It’s Palm Sunday – a day to be alone, not normally, but today in the middle of a country-wide health crisis, to worship alone. Although, I am introverted from people, Family does not count! I have a deep desire to experience life with family members. Palm Sunday is one of those times, and this week leading up to Easter, my heart NEEDS to be with my family.To make loneliness more stressful, sending my daughter into surgery next week for her C-Section, without me being there, is beyond a stress my heart feels like it can handle. I find myself finding excuses just to drive near the hospital, just to be a bit closer. Thank goodness, I will have McKoy (my grandson) staying with us, and to love on, while his mommy is bringing his new sibling into this world.
During this lonely time, more than ever, I knew I needed to worship on this Palm Sunday. To gain hope. To gain reassurance. To remember God will be there with Katie and with Kyle when they bring their child into this world during a bit of a scary time. So, I logged onto a worship service out of Kansas City this morning. Everybody is doing the best they can in these times, however I needed more than a pastor sitting in an office talking to a camera. I needed music. I needed Communion. I needed Bible Stories. I needed a message about Hosanna.
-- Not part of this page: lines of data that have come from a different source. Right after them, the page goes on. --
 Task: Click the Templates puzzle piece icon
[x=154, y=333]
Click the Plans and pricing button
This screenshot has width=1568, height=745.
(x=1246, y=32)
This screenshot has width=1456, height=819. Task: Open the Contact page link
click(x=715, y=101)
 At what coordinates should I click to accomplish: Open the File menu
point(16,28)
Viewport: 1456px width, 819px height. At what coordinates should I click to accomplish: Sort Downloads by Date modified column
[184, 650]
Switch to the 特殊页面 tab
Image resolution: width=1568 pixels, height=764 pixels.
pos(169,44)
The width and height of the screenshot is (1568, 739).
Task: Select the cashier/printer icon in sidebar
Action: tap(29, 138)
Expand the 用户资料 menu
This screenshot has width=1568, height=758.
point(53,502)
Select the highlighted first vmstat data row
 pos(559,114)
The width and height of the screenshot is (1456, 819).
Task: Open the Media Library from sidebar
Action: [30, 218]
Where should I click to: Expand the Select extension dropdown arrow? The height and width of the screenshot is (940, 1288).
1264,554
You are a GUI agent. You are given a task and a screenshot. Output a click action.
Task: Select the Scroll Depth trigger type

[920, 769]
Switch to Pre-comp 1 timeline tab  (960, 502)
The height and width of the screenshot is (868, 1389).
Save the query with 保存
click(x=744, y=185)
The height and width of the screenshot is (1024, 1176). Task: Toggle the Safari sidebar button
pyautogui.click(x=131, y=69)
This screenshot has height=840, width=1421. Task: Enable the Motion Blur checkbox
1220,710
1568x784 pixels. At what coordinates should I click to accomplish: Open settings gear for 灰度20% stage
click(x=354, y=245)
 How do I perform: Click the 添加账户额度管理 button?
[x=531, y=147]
I needed to not feel so lonely as I worshiped alone.
And just as God always does, He lets my vulnerability happen so I am more open to His plan, His message. I am sitting in my favorite chair, singing along to the church service feeling a bit lonely. And boom!….On the screen is my Godson, my nephew, playing the guitar, singing the same hymn of praise that I am singing. I found my voice through my tears, thanked the Lord for giving me what I needed just when I needed.
I worshiped with my family, my nephew, my Godson. I did not see Nick the rest of the service until the end. And just like that, Nick helped prepare the cross for the closing of the church service, once again helping me to feel a part of my family, and more importantly of God’s Family.
And in that moment, I was reminded that Katie & Kyle will be surrounded with God’s Family when she gives birth. I will be surrounded with God’s Family across the world celebrating Easter morning. And God will be there to author my day, even when I feel alone, to give me just what I need at that moment.